1月16日、江戸城本丸大上臈御年寄の飛鳥井が逝去し、法号と祠堂金200両が祐天寺に納められました。
法号は中正院殿慶誉順信成務真功大姉です。
飛鳥井は『本堂過去霊名簿』に平松特進前黄門平時行御女」とあり、平松権中納言時行の息女だとわかります。名を方子と言い、祐麟から逆修を受け、生前に法号を授かりました。天保4年(1833)の祐天上人坐像宮殿惣修補の際にはその施主として「大樹尊者家斉公御老女」という肩書きとともに名が記されています(天保4年「祐天寺」参照)。
3月20日(公には26日)、尾張藩(愛知県)11代藩主徳川斉温が逝去しました。
法号は良恭院殿譲誉盛徳源僖大居士です。
斉温は11代将軍家斉と側室お瑠璃の方の間に生まれましたが、文政5年(1822)に尾張藩10代藩主斉朝の養子となりました。祐天寺には斉温ほか4霊を合祀した位牌が納められています。位牌の厨子には祐梵の名号が記されています。
合祀されているのは、家斉御台所の茂姫を母とする体門院殿(敦之助)と清雲院殿(寛政10年「祐天寺」参照)、そして側室於屋衛の方を母とする盛姫です。盛姫は佐賀藩(佐賀県)10代藩主鍋島直正に嫁し、弘化4年(1847)に逝去します。その法号は孝盛院殿天誉順和至善大姉です。
8月28日、浄光院が逝去し、夫で壬生藩(栃木県)12代藩主の鳥居忠.と合祀された位牌が祐天寺に納められました。法号は浄光院殿円融妙体大姉です。
浄光院は高遠藩(長野県)8代藩主の内藤頼尚の息女で、名を恒子と言います。文政4年(1821)7月14日に忠.が亡くなると、浄光院は逆修を受け法号を授かりました。

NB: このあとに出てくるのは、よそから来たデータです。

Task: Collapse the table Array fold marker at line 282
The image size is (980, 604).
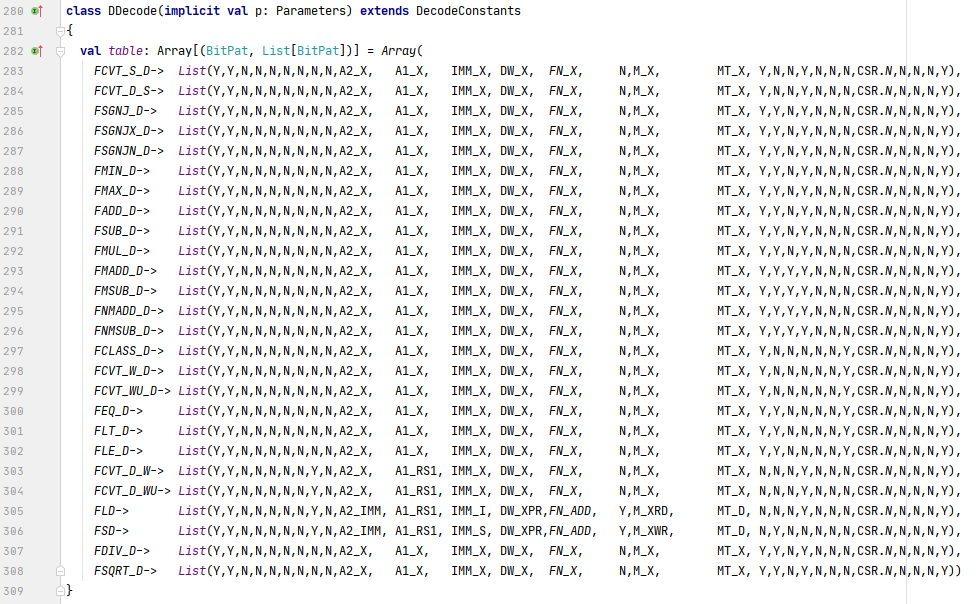Action: coord(61,50)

11月5日、田安家老女の三輪山が逝去して祐天寺に葬られ、法号と祠堂金20両が納められました。
法号は聖隣院皎誉智月祐圓法尼です。
三輪山は田安家3代当主斉匡の御簾中裕宮(閑院宮美仁親王の息女)附きの老女です。三輪山の実父閑院宮諸太夫の浅井国房の法号が祐天寺に納められ、さらに三輪山自身が祐天寺で逆修を受けていることから、祐天寺に深い信仰を寄せていたことがわかります。